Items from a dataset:
<<<<
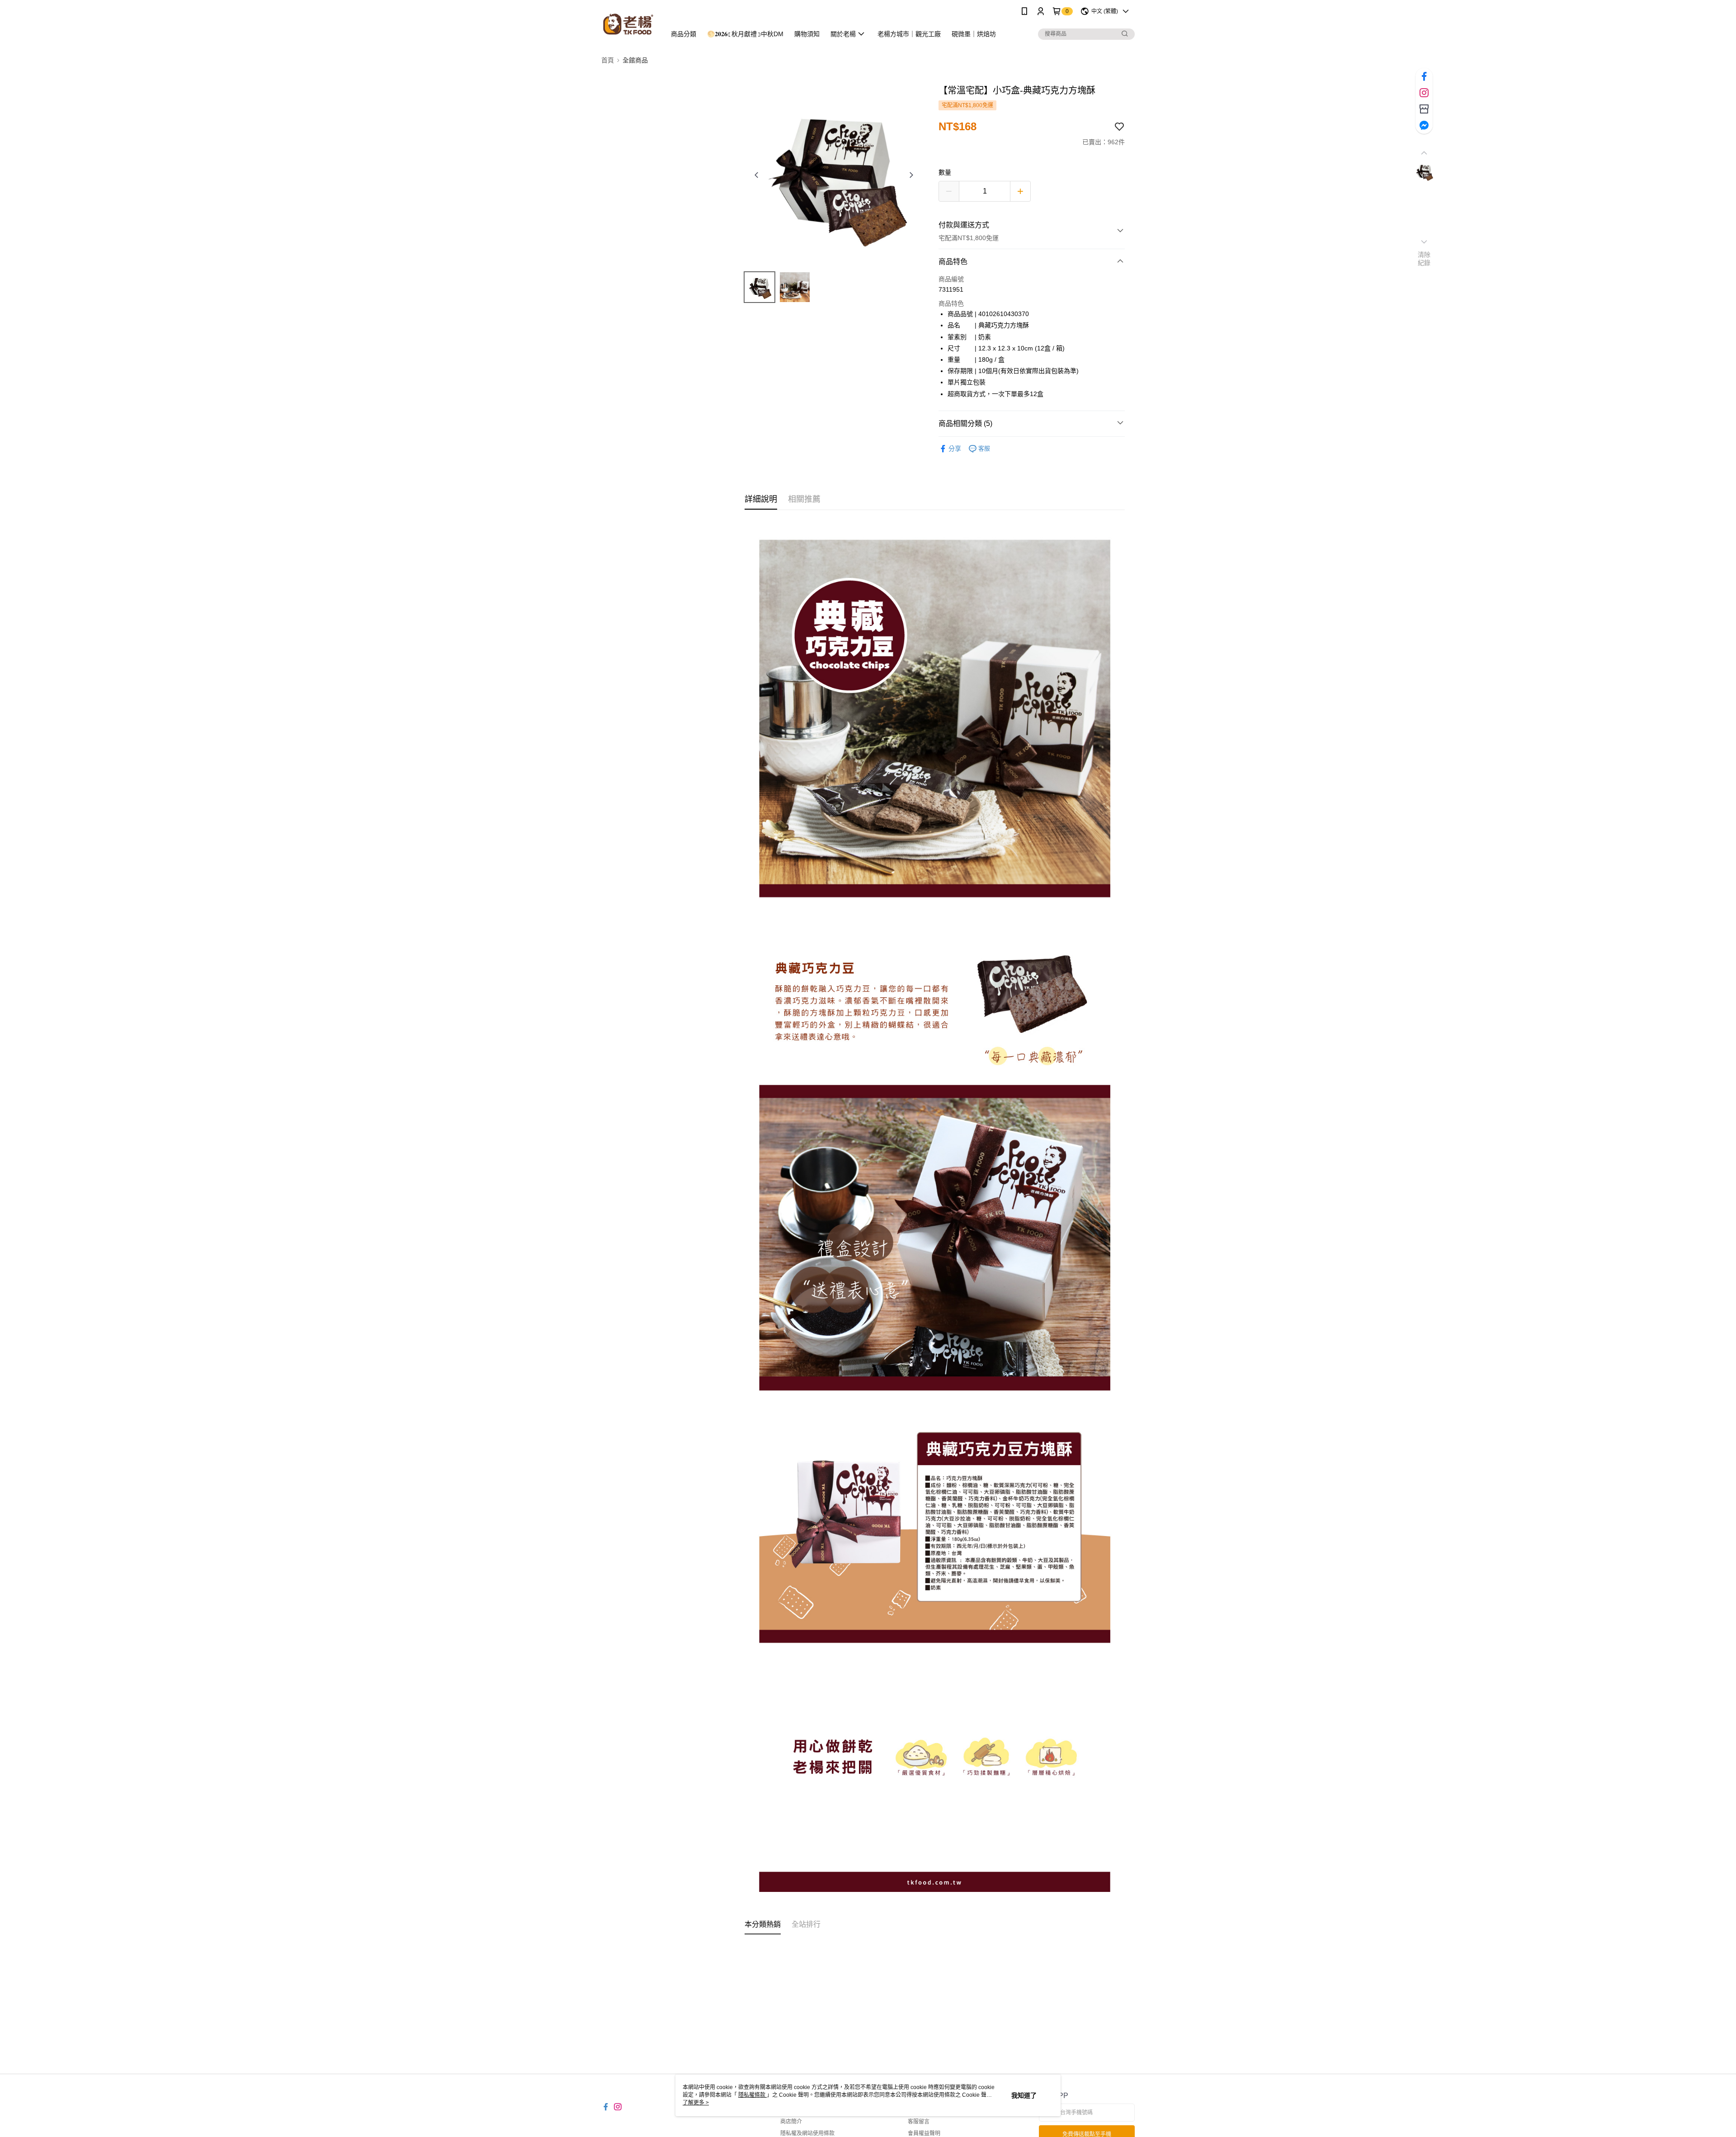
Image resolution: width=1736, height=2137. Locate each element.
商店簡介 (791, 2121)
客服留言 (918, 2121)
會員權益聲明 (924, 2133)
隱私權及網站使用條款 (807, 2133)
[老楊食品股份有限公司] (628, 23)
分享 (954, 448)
>>>>
INSTRUCTIONS FOR THE TASK> A faithful copy of all the data above is required, printed exactly and with no pictures.

RESPONSE TO THE TASK>
Image resolution: width=1736, height=2137. Locate each element.
商店簡介 (791, 2121)
客服留言 (918, 2121)
會員權益聲明 (924, 2133)
隱私權及網站使用條款 (807, 2133)
[老楊食品股份有限公司] (628, 23)
分享 (954, 448)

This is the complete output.